There is no doubt that at some circuits the way the new Hankook tyres are treated and managed can bring great rewards. Jakarta was one such track, and both Guenther and Maserati knew that from a very early stage.
The preparation lap for getting the rubber compliant in the heat was key. Guenther managed it better than anyone else and it paid huge dividends.
“From all the hard sessions this year we found the sweet spot for the set-up this weekend,” said Rossiter.
“From the first green light in FP1 the car was in the window. This gives you a huge advantage as you get to focus on the small details from Friday and maximise your weekend.
“For quali when we had the head-to-head with both cars we knew we could save the best set for the final. This was the key to our qualifying advantage over Jake [Dennis].”
The team also clearly learned some lessons from Saturday when Guenther was beaten by Pascal Wehrlein and Dennis in the race after dominating practice and qualifying.
His second podium of the season was welcome but it was far from what Guenther knew he could achieve.
Another opportunity wouldn’t be squandered as he demolished Dennis in qualifying on Sunday.
Using the momentum from topping every session he undertook, Guenther followed through on the promise in the race. There was no panic when Dennis got ahead briefly and when the Andretti Porsche spent too long behind a struggling Mitch Evans, Guenther bolted to bury himself and his Maserati into the smelting asphalt, which appeared as this race wore on as if it was reacting differently to Guenther’s inputs.
The margin was so great that Dennis realised very quickly that the game was up. “We’re wasting energy going with Max. It’s pointless,” he told his race engineer Sean McGill.
Avalanche Andretti was quietly satisfied with its weekend’s work but realised as soon as Dennis did that a second win of the season just wasn’t going to happen with Guenther in such form.
“Certainly, they found something for qualifying,” Avalanche Andretti’s Roger Griffiths told The Race.
“I know the FIA were pretty vigilant about how the tyres have been handled when they were off the car to ensure that people were complying with the regulations about where the tyre needed to be relative to ambient temperature and the rate at which they were cooling etc.

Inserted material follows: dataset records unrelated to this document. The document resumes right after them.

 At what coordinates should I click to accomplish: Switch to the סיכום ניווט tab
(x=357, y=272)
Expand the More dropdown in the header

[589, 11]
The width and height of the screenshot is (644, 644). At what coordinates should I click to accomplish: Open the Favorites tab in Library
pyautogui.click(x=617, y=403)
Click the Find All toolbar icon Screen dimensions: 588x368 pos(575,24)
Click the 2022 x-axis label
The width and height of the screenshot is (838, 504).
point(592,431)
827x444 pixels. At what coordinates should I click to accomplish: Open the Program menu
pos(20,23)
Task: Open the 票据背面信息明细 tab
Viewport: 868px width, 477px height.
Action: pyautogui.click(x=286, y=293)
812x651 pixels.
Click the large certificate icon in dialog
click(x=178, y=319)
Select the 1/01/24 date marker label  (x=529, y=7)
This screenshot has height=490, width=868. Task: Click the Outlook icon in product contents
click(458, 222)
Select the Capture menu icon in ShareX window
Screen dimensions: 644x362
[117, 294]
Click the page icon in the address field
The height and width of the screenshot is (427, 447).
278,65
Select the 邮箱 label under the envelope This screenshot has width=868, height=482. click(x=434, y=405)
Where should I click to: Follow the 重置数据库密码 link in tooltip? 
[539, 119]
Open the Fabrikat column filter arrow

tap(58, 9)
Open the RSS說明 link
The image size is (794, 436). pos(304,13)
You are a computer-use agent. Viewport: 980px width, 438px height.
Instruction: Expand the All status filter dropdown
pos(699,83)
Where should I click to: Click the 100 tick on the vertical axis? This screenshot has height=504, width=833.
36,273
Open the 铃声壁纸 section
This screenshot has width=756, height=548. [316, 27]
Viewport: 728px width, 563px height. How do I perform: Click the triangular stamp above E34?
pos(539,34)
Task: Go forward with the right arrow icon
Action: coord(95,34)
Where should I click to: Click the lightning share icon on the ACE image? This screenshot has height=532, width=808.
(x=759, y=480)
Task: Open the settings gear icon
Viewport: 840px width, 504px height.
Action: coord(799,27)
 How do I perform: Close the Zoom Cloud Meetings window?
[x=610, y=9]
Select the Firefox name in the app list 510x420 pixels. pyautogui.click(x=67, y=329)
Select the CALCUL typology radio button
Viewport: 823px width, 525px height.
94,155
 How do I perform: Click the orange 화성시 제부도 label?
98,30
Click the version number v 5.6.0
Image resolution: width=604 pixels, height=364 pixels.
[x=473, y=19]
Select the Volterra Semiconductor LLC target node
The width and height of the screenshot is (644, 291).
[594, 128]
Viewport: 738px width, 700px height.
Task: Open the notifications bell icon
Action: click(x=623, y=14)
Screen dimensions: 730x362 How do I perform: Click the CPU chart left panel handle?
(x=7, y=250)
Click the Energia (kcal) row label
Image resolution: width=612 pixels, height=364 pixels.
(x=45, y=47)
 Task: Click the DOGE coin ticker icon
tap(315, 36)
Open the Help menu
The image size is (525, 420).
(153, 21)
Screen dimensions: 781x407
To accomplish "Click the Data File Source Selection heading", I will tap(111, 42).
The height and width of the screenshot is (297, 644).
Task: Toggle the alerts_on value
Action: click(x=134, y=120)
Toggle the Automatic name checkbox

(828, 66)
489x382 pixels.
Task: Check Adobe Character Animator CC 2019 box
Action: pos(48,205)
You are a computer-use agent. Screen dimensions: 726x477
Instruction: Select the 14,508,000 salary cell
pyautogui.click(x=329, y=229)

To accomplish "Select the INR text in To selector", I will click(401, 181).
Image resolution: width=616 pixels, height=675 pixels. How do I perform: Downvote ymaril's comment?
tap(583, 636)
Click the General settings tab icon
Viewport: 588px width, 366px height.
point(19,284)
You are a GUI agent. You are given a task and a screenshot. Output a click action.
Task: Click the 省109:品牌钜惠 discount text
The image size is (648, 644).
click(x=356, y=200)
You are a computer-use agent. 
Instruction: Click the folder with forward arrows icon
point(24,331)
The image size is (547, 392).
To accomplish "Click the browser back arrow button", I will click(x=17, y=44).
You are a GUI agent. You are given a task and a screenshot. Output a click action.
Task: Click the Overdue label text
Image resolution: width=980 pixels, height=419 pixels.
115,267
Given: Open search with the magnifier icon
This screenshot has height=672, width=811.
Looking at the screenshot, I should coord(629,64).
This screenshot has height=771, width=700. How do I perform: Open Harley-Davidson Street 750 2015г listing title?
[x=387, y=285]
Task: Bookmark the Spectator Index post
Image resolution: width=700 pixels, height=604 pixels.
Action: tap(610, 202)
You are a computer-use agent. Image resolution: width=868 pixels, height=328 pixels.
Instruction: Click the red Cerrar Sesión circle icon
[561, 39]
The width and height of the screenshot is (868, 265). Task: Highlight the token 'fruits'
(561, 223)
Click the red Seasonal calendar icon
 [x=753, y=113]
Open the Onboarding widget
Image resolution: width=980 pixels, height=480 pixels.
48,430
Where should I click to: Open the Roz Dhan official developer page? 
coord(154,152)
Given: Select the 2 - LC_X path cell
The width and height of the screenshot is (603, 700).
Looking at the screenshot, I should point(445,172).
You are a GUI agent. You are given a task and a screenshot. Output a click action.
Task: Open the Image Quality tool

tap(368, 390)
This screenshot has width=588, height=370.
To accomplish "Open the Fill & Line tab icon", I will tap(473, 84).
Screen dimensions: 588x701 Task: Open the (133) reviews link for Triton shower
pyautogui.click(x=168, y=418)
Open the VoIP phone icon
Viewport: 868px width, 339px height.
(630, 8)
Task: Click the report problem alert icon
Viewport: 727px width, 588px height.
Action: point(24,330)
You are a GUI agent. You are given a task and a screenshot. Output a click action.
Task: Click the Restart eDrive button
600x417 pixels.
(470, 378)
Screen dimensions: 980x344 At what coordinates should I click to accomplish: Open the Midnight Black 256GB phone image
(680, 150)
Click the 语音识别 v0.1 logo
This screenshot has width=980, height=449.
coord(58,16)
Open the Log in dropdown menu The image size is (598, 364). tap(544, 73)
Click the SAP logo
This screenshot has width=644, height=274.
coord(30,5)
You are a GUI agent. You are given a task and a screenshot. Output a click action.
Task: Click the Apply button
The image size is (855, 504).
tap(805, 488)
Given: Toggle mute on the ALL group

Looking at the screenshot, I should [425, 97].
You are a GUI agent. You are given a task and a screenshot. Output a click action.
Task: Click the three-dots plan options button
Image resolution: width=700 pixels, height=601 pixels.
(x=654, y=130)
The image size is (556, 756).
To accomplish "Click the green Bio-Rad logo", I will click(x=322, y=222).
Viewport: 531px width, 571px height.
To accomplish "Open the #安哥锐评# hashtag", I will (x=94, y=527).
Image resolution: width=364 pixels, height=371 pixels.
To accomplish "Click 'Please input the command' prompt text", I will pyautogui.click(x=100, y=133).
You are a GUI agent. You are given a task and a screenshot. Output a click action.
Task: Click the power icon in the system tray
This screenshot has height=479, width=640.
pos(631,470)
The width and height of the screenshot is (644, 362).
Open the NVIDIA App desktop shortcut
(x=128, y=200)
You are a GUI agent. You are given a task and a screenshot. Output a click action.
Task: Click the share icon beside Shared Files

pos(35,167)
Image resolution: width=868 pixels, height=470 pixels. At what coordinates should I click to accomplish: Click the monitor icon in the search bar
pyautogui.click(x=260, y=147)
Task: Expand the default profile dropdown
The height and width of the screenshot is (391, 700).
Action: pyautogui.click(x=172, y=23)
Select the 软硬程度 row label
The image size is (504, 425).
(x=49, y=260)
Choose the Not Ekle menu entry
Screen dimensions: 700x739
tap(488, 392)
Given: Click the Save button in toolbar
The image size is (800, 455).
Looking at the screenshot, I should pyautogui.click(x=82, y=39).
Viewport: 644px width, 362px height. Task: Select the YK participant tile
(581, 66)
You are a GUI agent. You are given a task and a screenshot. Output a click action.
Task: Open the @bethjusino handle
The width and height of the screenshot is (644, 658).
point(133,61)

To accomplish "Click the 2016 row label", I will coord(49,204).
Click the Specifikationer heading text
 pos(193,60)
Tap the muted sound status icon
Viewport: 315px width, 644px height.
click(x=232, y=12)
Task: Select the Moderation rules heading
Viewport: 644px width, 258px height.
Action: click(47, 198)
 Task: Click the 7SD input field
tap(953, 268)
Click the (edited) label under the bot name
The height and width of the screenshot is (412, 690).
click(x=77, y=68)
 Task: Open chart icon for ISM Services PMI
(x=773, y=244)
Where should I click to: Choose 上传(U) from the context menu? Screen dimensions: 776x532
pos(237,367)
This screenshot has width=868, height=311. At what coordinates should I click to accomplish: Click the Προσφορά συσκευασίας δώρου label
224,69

“I think Maserati played a fair game there and maybe it was how they prepare the out-lap. It could be a number of things and that’s something we need to look at, particularly as we anticipate a couple of the races ahead of us are going to be equally as hot, so we need to come up with whatever that magic ingredient is. All credit to them, though.”
So the joy returned for Guenther and Maserati. It’s been a long road to it.
As Griffiths alluded, if the sultry temperatures continue at Portland and in Rome, which is likely, then at least one blue car might be tossing a spanner into the title protagonists’ battles as the big prizes come onto the horizon.